MINT-Studiengänge sind für Studierende mit Sehbeeinträchtigung aufgrund der mathematischen Anteile eine große Herausforderung. Formeln, Diagramme und grafische Inhalte werden visuell dargestellt und sind daher nicht mit Vorlesesoftware zugänglich. Nur an den wenigsten Hochschulen gibt es professionelle Unterstützung bei der Aufbereitung dieser Materialien.
Meist sind betroffene Studierende von Assistenzen abhängig, die sie selbst anlernen müssen. Somit sind sie weitestgehend auf sich allein gestellt, was negative Auswirkungen auf ihren Studienerfolg hat.
Das zu ändern, hat sich die Marburger Mathematikerin Prof. Dr. Ilka Agricola zusammen mit dem Zentrum für digitale Barrierefreiheit und Assistive Technologien in Karlsruhe vorgenommen. Das Projekt „Math4VIP – Eine neue Dimension in der Barrierefreiheit mathematischer Lehrinhalte für sehbeeinträchtigte Studierende in den MINT-Fächern“ bringt sie diesem Ziel ein Stück näher. Die Volkswagen-Stiftung fördert das Projekt in der Förderlinie „Pioniervorhaben – Impulse für das Wissenschaftssystem“ drei Jahre lang mit einer Gesamtsumme von etwa 500.000 Euro.
Das Ziel des „Math4VIP“-Projekts ist, eine zentrale Plattform zu schaffen, die Informationen über den barrierefreien Zugang zu Mathematik und über die notwendigen Schritte zur barrierefreien Aufbereitung mathematischer Inhalte für Studierende mit Sehbeeinträchtigung bereitstellt. Dabei werden neue Standards entwickelt, Materialien entsprechend der Standards erstellt, Leitfäden verfasst und bekannt gemacht.
„An jeder einzelnen Universität studieren nur wenige Studierende mit starker Sehbehinderung, so dass man oft auf kurzfristige ad-hoc-Lösungen zurückgreift“, erklärte Projektleiterin Agricola. „Dies wollen wir ändern und so gemeinsam ein Portal schaffen, das einen echten Mehrwert im deutschen Sprachraum liefert.“
Mitglieder anderer Hochschulen können eigene Materialien hochladen und so zum Wachstum der Datenbank beitragen.
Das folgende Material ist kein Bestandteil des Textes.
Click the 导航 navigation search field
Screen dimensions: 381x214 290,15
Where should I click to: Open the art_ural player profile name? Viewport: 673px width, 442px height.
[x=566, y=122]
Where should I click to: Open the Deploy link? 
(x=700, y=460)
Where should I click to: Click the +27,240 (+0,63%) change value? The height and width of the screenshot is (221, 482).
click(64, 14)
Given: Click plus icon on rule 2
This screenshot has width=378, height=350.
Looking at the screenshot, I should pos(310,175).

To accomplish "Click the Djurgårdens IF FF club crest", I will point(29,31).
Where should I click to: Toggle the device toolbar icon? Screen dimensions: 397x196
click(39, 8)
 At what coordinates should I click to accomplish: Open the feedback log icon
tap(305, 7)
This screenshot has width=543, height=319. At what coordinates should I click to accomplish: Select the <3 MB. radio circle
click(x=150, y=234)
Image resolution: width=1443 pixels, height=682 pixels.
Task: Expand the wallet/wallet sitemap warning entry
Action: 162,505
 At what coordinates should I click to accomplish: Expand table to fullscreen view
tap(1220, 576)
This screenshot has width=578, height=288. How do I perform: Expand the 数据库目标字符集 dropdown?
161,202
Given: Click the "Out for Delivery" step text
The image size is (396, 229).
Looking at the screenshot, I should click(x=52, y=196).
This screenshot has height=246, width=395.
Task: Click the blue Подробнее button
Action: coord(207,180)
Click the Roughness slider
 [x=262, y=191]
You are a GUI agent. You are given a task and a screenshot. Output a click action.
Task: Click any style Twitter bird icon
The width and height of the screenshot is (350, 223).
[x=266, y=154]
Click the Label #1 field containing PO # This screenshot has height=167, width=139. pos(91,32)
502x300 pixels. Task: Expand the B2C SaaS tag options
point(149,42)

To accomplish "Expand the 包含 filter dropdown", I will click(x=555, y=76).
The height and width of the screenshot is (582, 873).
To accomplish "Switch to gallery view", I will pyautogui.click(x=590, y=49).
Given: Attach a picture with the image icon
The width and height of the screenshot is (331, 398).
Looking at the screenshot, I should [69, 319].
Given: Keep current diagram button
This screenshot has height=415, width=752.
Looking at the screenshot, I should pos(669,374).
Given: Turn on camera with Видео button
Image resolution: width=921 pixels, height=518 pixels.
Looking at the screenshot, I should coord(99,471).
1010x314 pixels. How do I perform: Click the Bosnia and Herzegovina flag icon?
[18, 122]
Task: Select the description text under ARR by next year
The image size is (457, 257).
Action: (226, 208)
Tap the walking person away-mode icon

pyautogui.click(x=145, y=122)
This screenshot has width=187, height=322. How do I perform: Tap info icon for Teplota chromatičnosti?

Insgesamt erhalten Studierende mit Sehbeeinträchtigung aus dem deutschen Sprachraum so leichteren Zugang zu barrierefreien Materialien, unabhängig davon, an welcher Hochschule sie studieren.
Das Projekt ist eine Kooperation des Fachbereichs Mathematik und Informatik der Philipps-Universität und dem Zentrum für digitale Barrierefreiheit und Assistive Technologien des Karlsruher Instituts für Technologie (KIT). Mit der Carl-Strehl-Schule (CSS) ist Marburg die einzige Stadt in Deutschland mit einem grundständigen Gymnasium für Schülerinnen und Schüler mit Sehbehinderung und Blindheit.
Die Volkswagen-Stiftung möchte mit diesem Förderangebot Experimentierräume für grundsätzliche Neuerungen und wesentliche Verbesserungen in Bereichen des deutschen Wissenschaftssystems schaffen. Dazu sollen vielversprechende Ideen für Pioniervorhaben aus der wissenschaftlichen Community aufgegriffen und gefördert werden.